La recensione di La stranezza, il film di Roberto Andò nelle sale dal 27 ottobre
La tradizione dei delicati affreschi storici italiani, l’ecumenica celebrazione del genio artistico sporcato di leggerezza per fregiarsi di crediti popolari tali solo su carta, la sistematica divisione di ruoli, parti, scene e personaggi in seri e faceti. Ci sono film la cui stessa esistenza è giustificata dalla soddisfazione dell’apparato produttivo e creativo da cui sono originati: mostrine da vantare, pacche sulle spalle garantite. Chi lo sa, magari è il caso di
La stranezza, operazione di grande spolvero della cultura italiana e rilancio dell’identità nazionale a mezzo (Rai) cinema che, raccontando lo snodo cruciale nella produzione di
Luigi Pirandello, mette in scena nozioni scolastiche. Prolungamento (ma più probabilmente anticipazione) su schermo dei discorsi del cinema nelle scuole che suonano sempre come cinema delle scuole.

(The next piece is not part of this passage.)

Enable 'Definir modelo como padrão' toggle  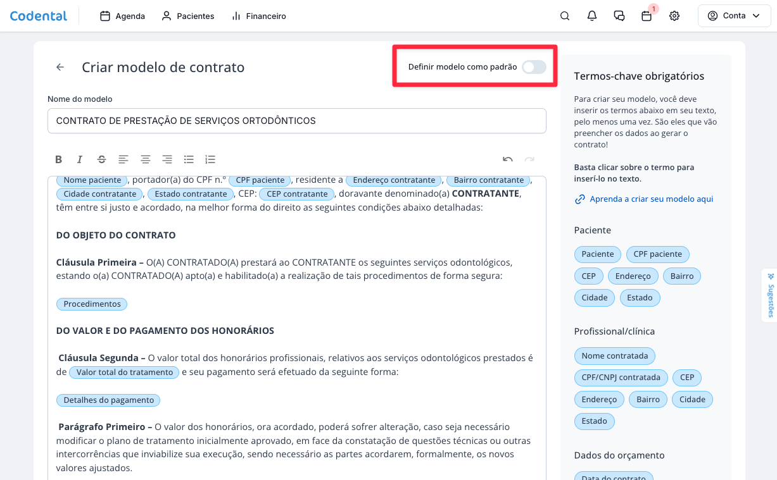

Senza girarci troppo intorno La stranezza è un film senza qualità dotato di un’idea di intrattenimento vecchissima, una che separa rigidamente i livelli di lettura e che non sa ridere (o anche solo sorridere) del contesto e delle figure ritratte ma gli affianca dei personaggi-macchietta, i buffoni che saltellano intorno al mostro sacro. Questo è il cinema delle scuole: quello che non si azzarda a toccare ciò che mette in scena, che non lo mette in discussione, che non lo contamina, rivede e ripensa, semmai lo racconta con dovizia di date, dettagli e realtà storica come un buon manuale. Un cinema innocuo, gentile e celebrativo che non ha un punto di vista personale, non ha un’idea di mondo di cinema stesso dentro di sé, ha solo trucchi di sceneggiatura per dare mordente ad una pagina di sussidiario.
Non poteva mancare
Toni Servillo, impegnatissimo a recitare il ragionamento, la mente affilata e geniale dell’artista che registra, elabora e tramite tormenti personali trasforma in arte ciò che vive e lo circonda. Niente di nuovo. A deludere semmai è l’uso povero di
Ficarra e Picone, chiamati a fare commedia leggera e rinunciare al loro tono comico. Lo stesso tono che,
nei loro momenti migliori, contiene molta più cinica profondità intellettuale e senso della sovversione di quanto non si trovi qui, con la sordina, sotto una metaforica egida di
Servillo/Pirandello, nume che benedice tutta l’operazione con il nome suo e del suo personaggio, così sovrapposti che non si sa dove finisca l’allure del primo e inizi quello del secondo.